Passage provided –
In over a year had exactly 3 black customers!  very unfortunate. 
One of them was middle aged business traveler, male. Another one was female attorney. 
Third one was male in his 20s, stereotypical "thug" looking.

Btw, guess which one started a fight with me?


----------



## DjTim (Oct 18, 2014)

SupaJ said:


> In over a year had exactly 3 black customers!  very unfortunate.
> One of them was middle aged business traveler, male. Another one was female attorney.
> Third one was male in his 20s, stereotypical "thug" looking.
> 
> Btw, guess which one started a fight with me?


You always need to watch out for attorneys. You turn around one second and BAM they hit you with that briefcase or umbrella and you will be ****ed up for days. And when you go to sue that attorney, none of their friends want to take your case. AmIright?


----------



## SupaJ (Aug 12, 2014)

DjTim said:


> You always need to watch out for attorneys. You turn around one second and BAM they hit you with that briefcase or umbrella and you will be ****ed up for days. And when you go to sue that attorney, none of their friends want to take your case. AmIright?


Ummm yea not quite 
She was super nice and gorgeous!


----------



## ylneo (Aug 25, 2014)

Walkersm said:


> Since the use of Uber depends on use of an App may want to look at statistics on how many people over 50 regularly use the apps on their smart phones. Or how many of them even know they can put apps on their smart phones. In my experience most of them are just jazzed they figured out texting on their IPhones.


I had an old lady in my car (she was at lease 70), she told me she love uber...


----------



## Guest (Oct 31, 2014)

elelegido said:


> I am a middle aged black male. I've done well over a thousand trips on Uber and Lyft and have never given a ride to another middle aged black male. Ever. I've had a few younger black passengers, but I could count them without having to take my shoes off.
> 
> I drive in San Diego. Is this the same all over the US?


I can count the number of black riders on one hand. Hardly any Latinos also. White and Asian is 90% of rider base..I get more Indians then blacks. The black riders Iv spoken with are more hesitant of using the service.


----------



## Grace A. (Jun 30, 2014)

Stated goal 1 – In the forum thread, which city does the person who has done well over a thousand trips on Uber and Lyft say they drive in?
Stated goal 2 – Copy the part of the forum thread that starts at "I can count" and ends at "(Jun 30, 2014)".

Given records –
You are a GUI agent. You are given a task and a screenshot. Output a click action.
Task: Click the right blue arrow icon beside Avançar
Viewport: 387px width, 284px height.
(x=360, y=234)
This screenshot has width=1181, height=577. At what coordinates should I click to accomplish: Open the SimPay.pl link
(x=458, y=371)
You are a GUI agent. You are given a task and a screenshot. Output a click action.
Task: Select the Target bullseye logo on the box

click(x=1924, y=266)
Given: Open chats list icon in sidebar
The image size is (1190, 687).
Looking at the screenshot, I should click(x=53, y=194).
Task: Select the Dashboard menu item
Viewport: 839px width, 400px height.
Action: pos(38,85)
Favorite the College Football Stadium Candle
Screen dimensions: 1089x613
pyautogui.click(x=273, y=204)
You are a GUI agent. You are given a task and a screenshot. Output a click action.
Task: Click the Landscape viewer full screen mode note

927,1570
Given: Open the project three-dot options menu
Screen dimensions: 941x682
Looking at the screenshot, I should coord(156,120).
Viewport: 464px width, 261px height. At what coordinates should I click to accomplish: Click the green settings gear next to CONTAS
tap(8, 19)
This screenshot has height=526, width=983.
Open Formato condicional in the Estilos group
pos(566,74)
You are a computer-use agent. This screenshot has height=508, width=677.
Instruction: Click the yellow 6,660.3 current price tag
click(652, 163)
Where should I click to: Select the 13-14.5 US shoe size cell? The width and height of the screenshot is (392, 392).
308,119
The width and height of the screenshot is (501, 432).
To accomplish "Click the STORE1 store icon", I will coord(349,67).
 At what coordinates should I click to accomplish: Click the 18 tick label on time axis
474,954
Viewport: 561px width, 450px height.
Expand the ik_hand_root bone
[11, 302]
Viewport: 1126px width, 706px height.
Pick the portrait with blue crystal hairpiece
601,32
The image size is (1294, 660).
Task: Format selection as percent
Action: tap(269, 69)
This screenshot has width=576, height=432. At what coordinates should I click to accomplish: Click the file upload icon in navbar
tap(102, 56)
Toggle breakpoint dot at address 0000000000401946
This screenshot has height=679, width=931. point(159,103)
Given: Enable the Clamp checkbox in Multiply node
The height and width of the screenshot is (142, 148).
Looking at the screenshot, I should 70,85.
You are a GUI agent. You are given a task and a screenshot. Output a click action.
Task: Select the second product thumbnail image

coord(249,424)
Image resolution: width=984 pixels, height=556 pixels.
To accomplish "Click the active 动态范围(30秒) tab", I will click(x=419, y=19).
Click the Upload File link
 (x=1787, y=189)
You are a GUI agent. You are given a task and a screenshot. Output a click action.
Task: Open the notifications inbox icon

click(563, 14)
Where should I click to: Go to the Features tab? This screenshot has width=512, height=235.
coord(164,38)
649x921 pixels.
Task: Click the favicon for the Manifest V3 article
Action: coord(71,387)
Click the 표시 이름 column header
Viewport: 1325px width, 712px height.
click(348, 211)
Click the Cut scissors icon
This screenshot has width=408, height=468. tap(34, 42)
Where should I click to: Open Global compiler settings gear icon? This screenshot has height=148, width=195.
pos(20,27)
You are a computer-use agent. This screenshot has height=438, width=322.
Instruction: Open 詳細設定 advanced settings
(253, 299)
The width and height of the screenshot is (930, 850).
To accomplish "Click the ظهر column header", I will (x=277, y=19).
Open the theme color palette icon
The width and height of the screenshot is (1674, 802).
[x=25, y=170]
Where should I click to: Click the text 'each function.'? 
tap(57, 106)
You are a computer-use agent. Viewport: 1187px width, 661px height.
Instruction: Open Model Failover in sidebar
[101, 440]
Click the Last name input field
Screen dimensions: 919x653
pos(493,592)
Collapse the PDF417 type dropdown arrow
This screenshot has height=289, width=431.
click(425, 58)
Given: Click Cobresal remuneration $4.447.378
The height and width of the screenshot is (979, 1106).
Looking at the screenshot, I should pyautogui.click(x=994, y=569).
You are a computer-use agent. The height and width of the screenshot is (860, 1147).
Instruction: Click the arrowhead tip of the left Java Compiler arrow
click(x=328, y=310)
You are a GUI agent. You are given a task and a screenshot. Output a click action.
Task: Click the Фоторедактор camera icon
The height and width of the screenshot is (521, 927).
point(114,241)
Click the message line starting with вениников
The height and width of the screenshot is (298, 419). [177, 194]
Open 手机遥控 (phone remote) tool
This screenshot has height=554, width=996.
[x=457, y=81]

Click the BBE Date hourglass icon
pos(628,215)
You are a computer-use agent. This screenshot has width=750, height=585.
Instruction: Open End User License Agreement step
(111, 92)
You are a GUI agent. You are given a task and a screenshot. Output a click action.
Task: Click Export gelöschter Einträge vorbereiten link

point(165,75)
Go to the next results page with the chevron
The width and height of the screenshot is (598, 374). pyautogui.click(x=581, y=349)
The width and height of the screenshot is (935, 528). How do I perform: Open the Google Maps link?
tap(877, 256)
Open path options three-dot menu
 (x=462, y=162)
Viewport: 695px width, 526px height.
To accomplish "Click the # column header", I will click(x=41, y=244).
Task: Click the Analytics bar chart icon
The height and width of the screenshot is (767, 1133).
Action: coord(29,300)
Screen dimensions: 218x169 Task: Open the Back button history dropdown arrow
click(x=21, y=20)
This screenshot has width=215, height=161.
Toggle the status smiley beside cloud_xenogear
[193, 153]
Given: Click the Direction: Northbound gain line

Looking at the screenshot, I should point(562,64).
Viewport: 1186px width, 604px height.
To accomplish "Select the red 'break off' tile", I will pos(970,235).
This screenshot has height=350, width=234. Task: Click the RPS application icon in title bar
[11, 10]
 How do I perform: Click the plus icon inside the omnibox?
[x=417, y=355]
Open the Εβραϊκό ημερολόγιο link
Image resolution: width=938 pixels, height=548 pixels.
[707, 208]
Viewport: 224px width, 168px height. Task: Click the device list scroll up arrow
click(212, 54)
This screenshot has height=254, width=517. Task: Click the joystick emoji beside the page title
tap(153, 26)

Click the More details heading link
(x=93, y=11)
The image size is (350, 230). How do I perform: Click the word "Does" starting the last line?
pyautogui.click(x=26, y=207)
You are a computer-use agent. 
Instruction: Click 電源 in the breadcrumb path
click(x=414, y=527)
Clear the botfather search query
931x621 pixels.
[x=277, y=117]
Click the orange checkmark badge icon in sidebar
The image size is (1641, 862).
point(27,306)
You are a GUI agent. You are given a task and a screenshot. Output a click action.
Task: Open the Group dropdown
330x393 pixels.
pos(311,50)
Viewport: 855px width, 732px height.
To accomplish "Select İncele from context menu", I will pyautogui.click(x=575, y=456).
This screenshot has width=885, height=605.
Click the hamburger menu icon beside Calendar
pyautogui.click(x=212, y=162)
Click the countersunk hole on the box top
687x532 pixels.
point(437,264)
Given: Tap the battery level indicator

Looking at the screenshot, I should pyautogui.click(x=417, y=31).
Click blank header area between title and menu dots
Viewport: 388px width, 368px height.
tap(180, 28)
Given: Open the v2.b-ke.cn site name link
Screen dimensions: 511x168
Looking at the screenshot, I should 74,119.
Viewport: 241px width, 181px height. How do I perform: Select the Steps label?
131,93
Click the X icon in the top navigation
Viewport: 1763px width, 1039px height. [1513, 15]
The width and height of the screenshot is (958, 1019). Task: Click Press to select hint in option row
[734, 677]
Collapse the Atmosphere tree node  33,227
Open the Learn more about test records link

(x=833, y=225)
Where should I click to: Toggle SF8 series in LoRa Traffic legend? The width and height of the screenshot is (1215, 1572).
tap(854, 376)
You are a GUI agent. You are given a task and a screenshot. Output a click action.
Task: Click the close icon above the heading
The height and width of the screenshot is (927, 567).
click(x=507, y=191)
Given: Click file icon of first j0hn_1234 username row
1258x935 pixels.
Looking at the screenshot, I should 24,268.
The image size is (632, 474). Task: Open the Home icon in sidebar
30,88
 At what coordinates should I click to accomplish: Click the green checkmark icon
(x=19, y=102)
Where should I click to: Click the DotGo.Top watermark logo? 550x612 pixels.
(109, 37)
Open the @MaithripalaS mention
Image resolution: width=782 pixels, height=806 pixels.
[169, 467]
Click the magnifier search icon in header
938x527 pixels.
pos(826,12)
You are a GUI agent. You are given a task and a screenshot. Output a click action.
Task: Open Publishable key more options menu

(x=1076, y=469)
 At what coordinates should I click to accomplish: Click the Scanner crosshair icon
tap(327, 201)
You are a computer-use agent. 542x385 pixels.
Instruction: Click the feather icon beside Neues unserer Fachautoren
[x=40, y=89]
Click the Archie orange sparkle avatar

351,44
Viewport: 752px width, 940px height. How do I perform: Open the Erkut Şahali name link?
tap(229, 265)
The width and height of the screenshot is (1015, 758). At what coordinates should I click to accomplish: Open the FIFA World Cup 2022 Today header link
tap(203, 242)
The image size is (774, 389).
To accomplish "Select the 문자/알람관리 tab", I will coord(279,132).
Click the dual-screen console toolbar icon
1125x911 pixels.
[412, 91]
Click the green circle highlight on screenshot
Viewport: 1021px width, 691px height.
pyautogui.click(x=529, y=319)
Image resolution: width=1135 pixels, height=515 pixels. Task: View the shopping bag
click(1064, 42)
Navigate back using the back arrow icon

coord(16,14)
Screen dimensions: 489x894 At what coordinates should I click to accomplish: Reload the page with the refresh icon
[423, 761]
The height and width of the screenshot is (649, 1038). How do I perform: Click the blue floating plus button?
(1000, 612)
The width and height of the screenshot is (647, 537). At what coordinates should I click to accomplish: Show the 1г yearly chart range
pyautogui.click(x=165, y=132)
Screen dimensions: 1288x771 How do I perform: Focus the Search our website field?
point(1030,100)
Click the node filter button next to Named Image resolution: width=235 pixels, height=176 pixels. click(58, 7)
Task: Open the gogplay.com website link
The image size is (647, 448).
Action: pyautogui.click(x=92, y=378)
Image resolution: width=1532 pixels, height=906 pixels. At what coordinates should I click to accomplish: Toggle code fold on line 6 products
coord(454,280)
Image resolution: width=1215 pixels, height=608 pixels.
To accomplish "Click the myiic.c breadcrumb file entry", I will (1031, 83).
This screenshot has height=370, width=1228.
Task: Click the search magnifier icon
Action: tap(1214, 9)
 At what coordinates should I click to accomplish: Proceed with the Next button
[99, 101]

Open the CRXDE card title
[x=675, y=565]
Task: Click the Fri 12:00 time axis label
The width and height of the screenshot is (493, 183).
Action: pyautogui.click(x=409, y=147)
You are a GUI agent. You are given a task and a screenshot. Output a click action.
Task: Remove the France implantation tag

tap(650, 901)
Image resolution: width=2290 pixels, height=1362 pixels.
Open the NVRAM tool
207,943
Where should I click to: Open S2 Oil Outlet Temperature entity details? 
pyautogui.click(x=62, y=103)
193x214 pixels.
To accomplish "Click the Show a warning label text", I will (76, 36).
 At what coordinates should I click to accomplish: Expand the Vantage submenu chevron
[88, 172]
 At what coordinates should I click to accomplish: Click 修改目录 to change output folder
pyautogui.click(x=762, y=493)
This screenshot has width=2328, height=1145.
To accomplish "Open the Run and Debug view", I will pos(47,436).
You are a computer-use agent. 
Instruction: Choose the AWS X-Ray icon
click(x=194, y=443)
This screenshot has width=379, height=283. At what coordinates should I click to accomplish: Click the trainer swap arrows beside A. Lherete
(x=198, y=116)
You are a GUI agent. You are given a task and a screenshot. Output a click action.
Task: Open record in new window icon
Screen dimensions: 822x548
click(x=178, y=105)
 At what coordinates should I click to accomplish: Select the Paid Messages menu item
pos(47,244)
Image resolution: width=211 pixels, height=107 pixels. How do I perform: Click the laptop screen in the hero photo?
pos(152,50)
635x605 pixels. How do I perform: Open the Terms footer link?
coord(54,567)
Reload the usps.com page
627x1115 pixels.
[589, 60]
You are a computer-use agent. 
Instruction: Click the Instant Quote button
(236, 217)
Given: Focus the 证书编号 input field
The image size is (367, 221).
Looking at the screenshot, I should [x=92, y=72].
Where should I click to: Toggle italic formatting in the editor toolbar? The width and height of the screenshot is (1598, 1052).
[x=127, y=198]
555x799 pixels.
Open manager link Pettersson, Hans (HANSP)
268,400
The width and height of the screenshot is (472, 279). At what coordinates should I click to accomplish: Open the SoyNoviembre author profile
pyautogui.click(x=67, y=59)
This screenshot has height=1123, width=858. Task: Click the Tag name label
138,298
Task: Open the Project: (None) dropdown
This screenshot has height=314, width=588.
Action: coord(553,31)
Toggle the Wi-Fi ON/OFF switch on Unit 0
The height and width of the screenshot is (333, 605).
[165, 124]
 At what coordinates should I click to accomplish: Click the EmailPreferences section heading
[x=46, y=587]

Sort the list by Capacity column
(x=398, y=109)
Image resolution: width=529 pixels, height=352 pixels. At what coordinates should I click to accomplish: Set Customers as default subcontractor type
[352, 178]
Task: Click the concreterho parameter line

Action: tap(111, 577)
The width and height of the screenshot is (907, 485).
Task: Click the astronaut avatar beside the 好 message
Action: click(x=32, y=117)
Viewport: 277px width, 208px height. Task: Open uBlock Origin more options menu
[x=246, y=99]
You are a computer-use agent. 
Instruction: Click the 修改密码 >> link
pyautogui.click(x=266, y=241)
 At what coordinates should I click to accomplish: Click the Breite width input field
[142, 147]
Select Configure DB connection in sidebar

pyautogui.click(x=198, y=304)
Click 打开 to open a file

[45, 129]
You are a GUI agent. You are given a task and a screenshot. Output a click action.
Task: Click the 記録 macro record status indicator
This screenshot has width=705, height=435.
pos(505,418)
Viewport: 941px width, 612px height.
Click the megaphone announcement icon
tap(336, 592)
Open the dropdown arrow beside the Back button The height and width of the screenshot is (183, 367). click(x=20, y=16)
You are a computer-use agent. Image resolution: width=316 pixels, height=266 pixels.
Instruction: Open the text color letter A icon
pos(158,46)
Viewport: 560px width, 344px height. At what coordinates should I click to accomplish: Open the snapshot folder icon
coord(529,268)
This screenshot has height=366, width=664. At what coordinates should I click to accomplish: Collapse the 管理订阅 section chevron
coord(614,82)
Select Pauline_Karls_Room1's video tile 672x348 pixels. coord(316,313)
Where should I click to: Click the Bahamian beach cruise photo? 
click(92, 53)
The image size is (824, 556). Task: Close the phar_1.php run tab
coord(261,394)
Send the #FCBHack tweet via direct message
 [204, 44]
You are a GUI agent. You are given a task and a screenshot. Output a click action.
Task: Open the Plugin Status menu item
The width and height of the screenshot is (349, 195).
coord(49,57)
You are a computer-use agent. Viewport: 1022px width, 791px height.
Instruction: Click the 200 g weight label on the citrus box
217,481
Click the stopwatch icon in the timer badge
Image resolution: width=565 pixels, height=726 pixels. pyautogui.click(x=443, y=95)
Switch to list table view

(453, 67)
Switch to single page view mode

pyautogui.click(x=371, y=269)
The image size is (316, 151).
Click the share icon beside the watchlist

Reply 1 – San Diego

Reply 2 –
I can count the number of black riders on one hand. Hardly any Latinos also. White and Asian is 90% of rider base..I get more Indians then blacks. The black riders Iv spoken with are more hesitant of using the service.


----------



## Grace A. (Jun 30, 2014)